Depuis février 2021, la Fête de Saint-Mard est classée comme chef d’œuvre du patrimoine oral et immatériel de la Fédération Wallonie-Bruxelles.

Organisée tous les ans, autour du quatrième dimanche du mois d’août, la Grande Fête de Saint-Mard est un rassemblement festif dont la spécificité réside d’une part sur la pratique collective de danses traditionnelles sur des musiques jouées par une harmonie et d’autre part sur des échanges de discours entre le « Maître Jeune Homme » et le bourgmestre. La danse la plus connue qui donne son identité et sa cohésion sociale aux Saint-Mardois est la « Troïka de Saint-Mard ».

Un pas de polka vers la gauche, un pas de polka vers la droite, un talonné du pied gauche puis, en pivotant d’un quart de tour vers la droite, un talonné du pied droit... Chaque année,  des dizaines d’enfants, d’adolescents et de « moins jeunes » se retrouvent au pied du kiosque de Saint-Mard pour exécuter cette danse traditionnelle dont l’origine remonte au milieu du XIXe siècle.

La Grande Fête de Saint-Mard dure six jours, ponctuée par plusieurs bals, concerts et cortèges, un feu  d’artifice, des compétitions sportives, une exposition d’artistes et une présence continue de manèges et attractions foraines.

Le mardi constitue le point culminant des festivités. Il est nommé  « Fête de Jeunesse » car ce sont les jeunes du village qui mènent une grande partie de la journée, soutenus par la musique jouée par la Philharmonie.

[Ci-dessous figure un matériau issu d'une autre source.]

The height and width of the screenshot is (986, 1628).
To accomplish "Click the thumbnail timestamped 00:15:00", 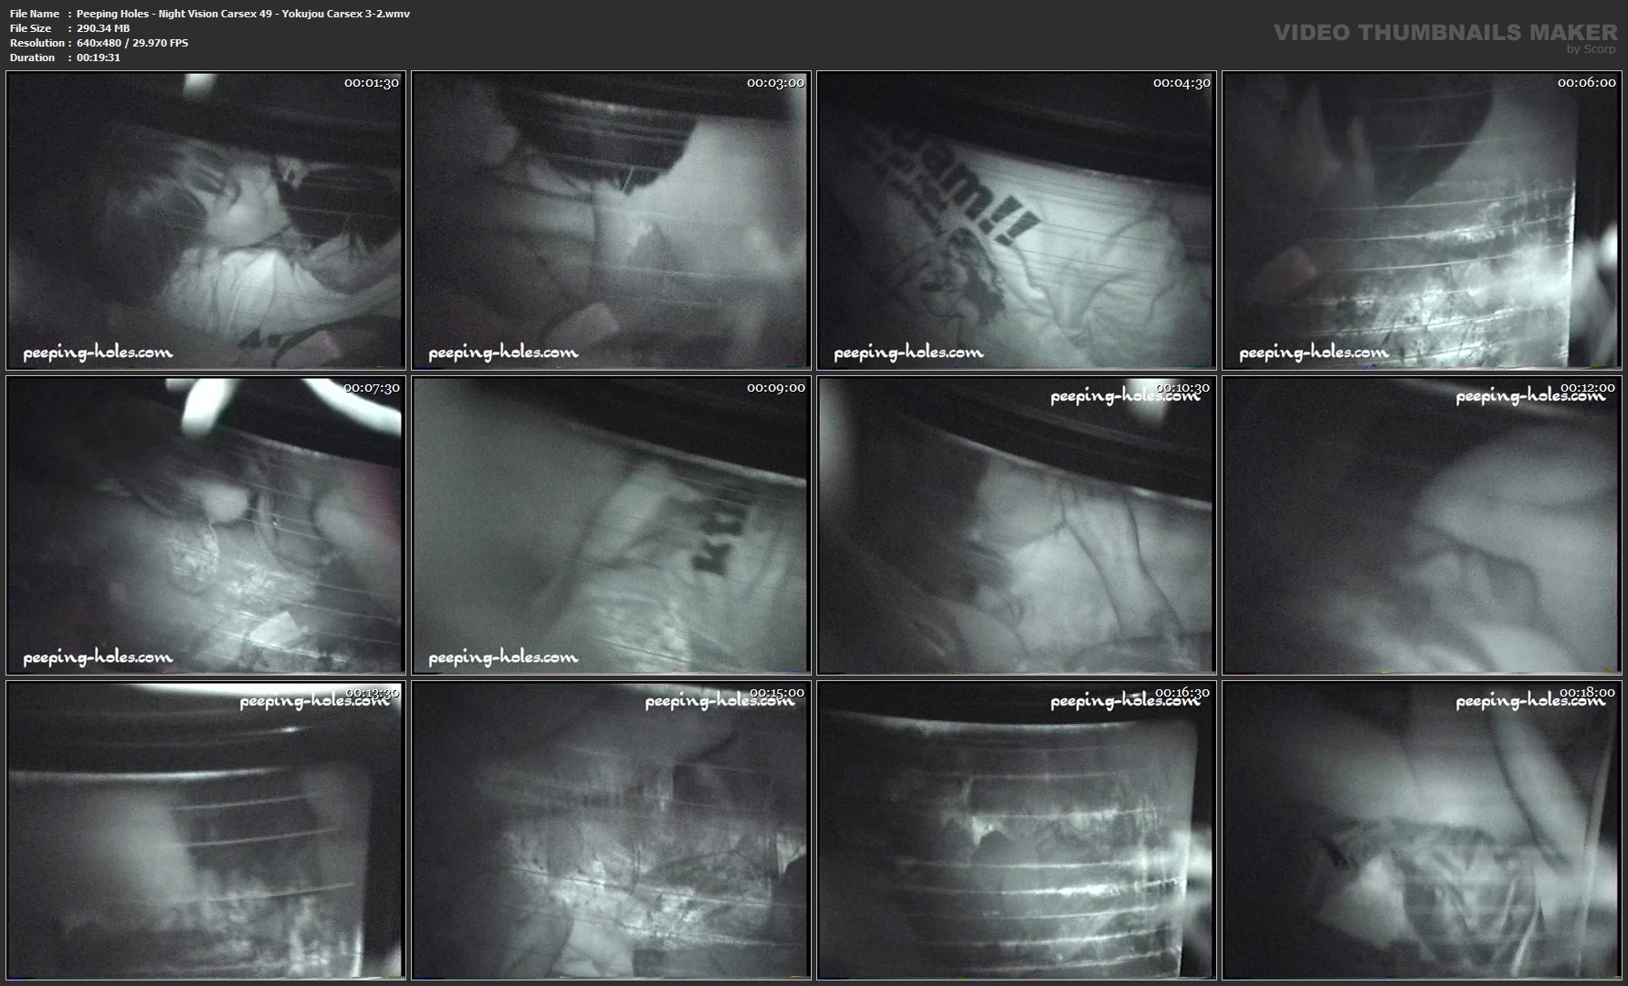I will tap(611, 831).
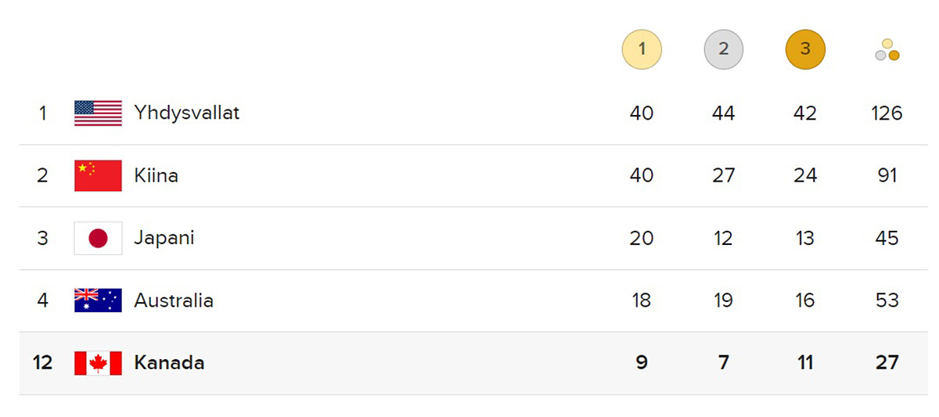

Jusqu’à la guerre 1940-1945, la tradition du mardi était appelée « Messe de Jeunesse » car les participants à la farandole qui sillonnait les rues du village, dès huit heures du matin, s’arrêtaient un long moment à l’église paroissiale dédiée à saint Médard, pour se recueillir lors d’une messe payée par l’organisation de Jeunesse qui rassemblait alors tous les jeunes gens célibataires sous la responsabilité du plus âgé d’entre eux, le Maître jeune homme. La Messe existe toujours même si elle est un peu moins suivie et le Maître jeune homme change chaque année. Il est  désigné parmi ses pairs ou sur candidature spontanée, en étant obligatoirement Saint-Mardois(e). Cela peut donc être une femme.... Son rôle est primordial car cette personne mène l’ensemble des « cérémonies » tout au long de la journée du mardi. A l’issue de la messe, la chaîne des danseurs a gardé l’habitude de reconduire le prêtre de l’église à son domicile. Là, le Maître jeune homme prononce un petit discours, entrecoupé de passages en gaumais, auquel répond le prêtre, en souhaitant bonne fête à ceux qui l’ont escorté. Dans son discours, le Maître jeune homme en profite souvent pour égratigner avec humour la politique locale et passer en revue l’actualité avec dérision. C’est un moment toujours très attendu ! Ensuite, la farandole, particulièrement animée, rejoint la Grand-Place et s’engouffre dans le parc communal où les musiciens, installés sur le kiosque, vont enchaîner les danses : troïka, quadrille mais aussi polkas, valses, scottishs et ce, durant plusieurs heures.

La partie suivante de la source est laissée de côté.